You can add a new entry for each experiment in the experiments list and then they will all plot side-by-side at the end.
## Assignment Requirements
This assignment will have a written component and a programming component.
Clone the mazeworld environment locally and run the code looking at the implementation of the sample algorithm.
For each of the following four algorithms you will implement them using the corresponding skeleton code, and provide a breif report on the problem and the results.
1. SARSA
- code: **(15%)** Implement SARSA (`RL_brainsample_sarsa.py`)
- report: **(10%)** Report on definition, design and results.
2. QLearning
- code: **(15%)** Implement QLearning (`RL_brainsample_qlearning.py`)

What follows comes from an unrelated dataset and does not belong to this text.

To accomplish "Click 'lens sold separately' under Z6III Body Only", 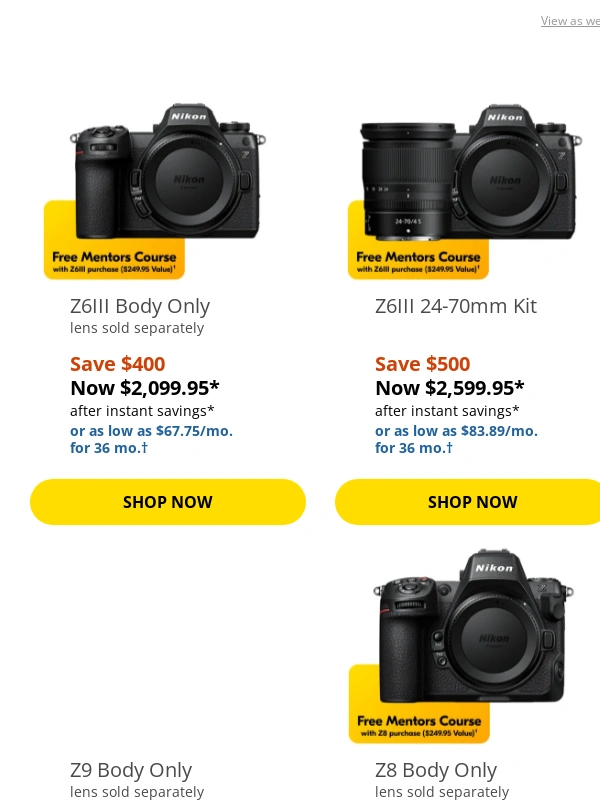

- report: **(10%)** Report on definition, design and results.
3. Expected SARSA
- code: **(15%)** Implement Expected SARSA (`RL_brainsample_expsarsa.py`)
- report: **(10%)** Report on definition, design and results.
4. Double QLearning
- code: **(15%)** Implement Double QLearning (`RL_brainsample_doubqlearning.py`)
- report: **(10%)** Report on definition, design and results.
### Report Details
The report should be submited on to Crowdmark as a pdf:
- Describing each algorithm you used, define the states, actions, dynamics. Define the mathematical formulation of your algorithm, show the Bellman updates you use. If there is some additional functions you needed to add, explain them briefly in the report. If you made any adjustments to the representation of states or actions for you local code, explain what you did.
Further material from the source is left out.